Below are lines of data; restate word for word those running from the line containing "Instruction: Click the browser back arrow" to the line containing "Click the yellow Sign in button", inclusive, and no others.

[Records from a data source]
/---
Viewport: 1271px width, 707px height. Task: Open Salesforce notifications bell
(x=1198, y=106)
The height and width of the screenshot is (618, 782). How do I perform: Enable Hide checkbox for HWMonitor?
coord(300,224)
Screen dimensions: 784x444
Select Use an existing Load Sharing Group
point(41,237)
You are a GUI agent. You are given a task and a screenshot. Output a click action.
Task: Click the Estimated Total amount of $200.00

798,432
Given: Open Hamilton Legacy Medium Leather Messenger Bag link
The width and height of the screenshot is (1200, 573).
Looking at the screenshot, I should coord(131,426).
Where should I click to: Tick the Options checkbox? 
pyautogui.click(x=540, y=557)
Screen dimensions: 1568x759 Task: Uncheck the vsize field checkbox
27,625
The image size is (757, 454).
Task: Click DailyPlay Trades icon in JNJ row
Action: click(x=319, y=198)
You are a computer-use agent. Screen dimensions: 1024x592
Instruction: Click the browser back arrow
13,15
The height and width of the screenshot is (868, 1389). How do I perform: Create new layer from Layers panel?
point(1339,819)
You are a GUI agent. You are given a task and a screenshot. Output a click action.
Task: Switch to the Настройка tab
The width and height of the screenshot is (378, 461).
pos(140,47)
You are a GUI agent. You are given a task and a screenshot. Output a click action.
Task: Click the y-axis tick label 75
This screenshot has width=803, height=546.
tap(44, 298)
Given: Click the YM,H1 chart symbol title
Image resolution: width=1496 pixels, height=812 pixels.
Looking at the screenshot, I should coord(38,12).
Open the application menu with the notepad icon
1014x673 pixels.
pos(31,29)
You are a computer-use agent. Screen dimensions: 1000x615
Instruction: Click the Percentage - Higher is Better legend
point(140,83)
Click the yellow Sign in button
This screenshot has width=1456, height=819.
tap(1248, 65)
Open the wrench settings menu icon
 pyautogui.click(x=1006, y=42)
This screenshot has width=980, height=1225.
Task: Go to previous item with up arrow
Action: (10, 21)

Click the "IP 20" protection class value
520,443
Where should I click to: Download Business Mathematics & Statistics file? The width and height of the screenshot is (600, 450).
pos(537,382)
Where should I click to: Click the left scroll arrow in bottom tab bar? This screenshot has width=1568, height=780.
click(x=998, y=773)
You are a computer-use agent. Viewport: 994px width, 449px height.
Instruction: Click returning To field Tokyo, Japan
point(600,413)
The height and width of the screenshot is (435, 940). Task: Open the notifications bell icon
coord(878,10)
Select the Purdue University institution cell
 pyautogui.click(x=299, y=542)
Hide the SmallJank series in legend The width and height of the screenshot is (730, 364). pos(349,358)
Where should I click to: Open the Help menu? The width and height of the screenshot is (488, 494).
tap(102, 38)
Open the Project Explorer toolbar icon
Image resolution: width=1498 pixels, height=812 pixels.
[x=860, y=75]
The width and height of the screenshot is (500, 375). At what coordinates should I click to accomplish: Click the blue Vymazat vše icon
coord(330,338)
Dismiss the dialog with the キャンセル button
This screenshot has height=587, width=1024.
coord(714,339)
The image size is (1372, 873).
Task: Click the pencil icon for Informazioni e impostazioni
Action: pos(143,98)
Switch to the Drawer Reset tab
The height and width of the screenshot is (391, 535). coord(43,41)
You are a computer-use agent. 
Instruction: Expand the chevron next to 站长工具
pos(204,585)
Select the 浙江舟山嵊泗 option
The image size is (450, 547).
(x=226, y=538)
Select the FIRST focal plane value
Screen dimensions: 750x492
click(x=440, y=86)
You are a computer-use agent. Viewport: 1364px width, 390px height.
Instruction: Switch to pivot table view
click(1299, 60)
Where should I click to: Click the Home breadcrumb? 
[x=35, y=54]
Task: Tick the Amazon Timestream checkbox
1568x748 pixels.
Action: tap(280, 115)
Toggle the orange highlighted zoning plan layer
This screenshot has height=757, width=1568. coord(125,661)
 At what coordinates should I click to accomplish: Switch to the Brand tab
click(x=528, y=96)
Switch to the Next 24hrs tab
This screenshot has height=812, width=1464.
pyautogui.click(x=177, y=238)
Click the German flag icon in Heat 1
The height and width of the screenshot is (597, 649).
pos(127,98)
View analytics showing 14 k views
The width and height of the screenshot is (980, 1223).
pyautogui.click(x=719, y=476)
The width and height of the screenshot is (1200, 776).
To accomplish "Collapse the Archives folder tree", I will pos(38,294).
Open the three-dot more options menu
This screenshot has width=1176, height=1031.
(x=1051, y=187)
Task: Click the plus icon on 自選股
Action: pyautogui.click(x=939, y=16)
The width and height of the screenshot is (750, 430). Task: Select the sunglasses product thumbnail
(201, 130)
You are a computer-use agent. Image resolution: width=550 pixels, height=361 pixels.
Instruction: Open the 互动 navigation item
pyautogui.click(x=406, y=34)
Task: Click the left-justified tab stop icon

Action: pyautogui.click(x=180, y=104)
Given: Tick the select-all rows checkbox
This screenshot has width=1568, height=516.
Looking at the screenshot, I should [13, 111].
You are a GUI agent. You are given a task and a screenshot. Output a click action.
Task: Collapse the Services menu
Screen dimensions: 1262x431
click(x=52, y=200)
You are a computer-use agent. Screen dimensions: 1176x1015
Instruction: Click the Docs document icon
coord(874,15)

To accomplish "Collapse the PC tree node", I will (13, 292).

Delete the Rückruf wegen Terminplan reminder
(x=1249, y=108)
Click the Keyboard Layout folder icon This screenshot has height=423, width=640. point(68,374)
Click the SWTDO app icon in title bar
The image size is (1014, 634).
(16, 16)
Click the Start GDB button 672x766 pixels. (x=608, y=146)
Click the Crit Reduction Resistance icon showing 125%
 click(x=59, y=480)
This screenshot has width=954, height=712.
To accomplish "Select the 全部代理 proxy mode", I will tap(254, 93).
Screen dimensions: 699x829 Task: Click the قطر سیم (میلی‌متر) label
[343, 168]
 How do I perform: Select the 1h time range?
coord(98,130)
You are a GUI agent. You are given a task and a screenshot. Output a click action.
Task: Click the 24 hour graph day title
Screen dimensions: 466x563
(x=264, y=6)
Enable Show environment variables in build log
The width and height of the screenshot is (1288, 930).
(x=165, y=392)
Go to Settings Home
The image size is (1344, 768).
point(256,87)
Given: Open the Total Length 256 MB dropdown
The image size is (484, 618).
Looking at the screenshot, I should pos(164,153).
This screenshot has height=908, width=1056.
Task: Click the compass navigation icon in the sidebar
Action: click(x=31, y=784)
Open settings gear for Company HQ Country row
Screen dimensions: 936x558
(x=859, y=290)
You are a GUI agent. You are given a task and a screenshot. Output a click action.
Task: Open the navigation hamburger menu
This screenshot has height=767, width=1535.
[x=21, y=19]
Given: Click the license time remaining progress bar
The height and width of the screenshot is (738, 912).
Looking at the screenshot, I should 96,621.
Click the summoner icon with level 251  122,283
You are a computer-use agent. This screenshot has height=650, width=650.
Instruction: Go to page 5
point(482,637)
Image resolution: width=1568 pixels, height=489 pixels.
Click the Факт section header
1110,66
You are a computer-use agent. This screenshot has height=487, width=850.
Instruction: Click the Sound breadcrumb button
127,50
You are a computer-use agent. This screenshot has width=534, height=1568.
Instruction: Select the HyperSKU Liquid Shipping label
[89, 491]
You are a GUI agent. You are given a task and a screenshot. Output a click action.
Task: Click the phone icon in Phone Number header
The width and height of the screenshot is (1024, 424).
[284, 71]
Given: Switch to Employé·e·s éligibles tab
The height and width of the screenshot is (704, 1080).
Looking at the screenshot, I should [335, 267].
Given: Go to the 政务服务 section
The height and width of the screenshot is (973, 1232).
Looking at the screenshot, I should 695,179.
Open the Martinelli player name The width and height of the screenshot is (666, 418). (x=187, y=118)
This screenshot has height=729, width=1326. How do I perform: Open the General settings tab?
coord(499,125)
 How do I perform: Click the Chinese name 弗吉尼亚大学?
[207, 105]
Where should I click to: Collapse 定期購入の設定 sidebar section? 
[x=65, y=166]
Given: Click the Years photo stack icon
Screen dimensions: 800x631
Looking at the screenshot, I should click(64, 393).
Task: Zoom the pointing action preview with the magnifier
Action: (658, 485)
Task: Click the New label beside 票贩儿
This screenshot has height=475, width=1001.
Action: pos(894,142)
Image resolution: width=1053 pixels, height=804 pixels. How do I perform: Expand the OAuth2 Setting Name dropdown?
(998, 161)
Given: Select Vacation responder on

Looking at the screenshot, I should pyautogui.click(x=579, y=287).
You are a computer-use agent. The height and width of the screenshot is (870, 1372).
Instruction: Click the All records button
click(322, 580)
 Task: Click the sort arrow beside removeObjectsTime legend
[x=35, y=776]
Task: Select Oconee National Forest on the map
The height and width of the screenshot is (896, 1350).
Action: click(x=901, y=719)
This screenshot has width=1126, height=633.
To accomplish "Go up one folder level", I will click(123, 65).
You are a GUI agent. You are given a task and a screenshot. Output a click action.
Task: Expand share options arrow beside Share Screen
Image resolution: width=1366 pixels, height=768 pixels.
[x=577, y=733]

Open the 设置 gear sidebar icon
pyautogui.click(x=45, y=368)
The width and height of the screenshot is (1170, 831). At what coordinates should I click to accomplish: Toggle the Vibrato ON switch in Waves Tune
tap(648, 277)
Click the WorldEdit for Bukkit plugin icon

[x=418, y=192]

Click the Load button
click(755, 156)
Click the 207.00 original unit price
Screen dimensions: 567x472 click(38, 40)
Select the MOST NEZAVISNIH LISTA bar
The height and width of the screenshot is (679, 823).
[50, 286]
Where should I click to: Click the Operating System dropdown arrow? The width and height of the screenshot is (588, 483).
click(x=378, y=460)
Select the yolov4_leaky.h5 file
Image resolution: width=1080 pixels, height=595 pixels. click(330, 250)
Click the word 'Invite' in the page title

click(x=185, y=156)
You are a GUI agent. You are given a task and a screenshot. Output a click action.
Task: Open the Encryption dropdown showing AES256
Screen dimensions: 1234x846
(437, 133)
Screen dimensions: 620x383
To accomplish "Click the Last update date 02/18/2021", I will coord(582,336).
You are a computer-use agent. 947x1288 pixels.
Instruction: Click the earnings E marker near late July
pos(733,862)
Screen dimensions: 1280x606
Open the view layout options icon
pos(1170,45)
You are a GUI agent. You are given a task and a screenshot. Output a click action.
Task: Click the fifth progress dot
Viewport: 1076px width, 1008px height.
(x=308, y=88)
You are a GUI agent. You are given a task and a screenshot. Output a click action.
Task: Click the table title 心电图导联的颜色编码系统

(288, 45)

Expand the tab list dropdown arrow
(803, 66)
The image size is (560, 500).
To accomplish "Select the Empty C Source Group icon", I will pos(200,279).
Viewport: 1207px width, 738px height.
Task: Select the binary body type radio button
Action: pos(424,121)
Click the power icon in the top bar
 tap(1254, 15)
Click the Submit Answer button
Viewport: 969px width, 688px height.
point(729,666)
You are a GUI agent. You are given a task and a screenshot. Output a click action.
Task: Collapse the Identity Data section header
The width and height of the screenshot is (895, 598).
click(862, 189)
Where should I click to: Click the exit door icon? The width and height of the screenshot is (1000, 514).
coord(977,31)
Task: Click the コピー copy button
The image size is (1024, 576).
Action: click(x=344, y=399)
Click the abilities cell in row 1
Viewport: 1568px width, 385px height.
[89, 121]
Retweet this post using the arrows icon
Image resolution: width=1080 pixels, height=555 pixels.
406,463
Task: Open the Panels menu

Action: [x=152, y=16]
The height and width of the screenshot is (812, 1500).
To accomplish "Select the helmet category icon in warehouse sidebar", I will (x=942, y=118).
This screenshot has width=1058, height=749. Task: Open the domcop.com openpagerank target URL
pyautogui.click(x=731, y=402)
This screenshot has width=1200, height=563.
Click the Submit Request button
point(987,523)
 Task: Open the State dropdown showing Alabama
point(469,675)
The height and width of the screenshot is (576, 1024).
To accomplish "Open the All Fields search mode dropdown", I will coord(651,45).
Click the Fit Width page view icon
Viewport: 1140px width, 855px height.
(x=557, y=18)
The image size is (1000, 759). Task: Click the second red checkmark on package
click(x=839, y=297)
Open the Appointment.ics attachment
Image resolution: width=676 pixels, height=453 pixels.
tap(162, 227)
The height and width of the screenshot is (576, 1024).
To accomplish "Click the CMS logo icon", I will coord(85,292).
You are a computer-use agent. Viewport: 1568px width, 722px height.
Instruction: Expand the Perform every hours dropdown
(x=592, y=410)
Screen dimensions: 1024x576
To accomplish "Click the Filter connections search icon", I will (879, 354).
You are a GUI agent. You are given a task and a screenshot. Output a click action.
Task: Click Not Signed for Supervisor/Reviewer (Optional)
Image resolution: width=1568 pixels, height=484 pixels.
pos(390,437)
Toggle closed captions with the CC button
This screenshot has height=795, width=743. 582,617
\---
--- ANSWER SPACE ---
Instruction: Click the browser back arrow
13,15
The height and width of the screenshot is (868, 1389). How do I perform: Create new layer from Layers panel?
point(1339,819)
You are a GUI agent. You are given a task and a screenshot. Output a click action.
Task: Switch to the Настройка tab
The width and height of the screenshot is (378, 461).
pos(140,47)
You are a GUI agent. You are given a task and a screenshot. Output a click action.
Task: Click the y-axis tick label 75
This screenshot has width=803, height=546.
tap(44, 298)
Given: Click the YM,H1 chart symbol title
Image resolution: width=1496 pixels, height=812 pixels.
Looking at the screenshot, I should coord(38,12).
Open the application menu with the notepad icon
1014x673 pixels.
pos(31,29)
You are a computer-use agent. Screen dimensions: 1000x615
Instruction: Click the Percentage - Higher is Better legend
point(140,83)
Click the yellow Sign in button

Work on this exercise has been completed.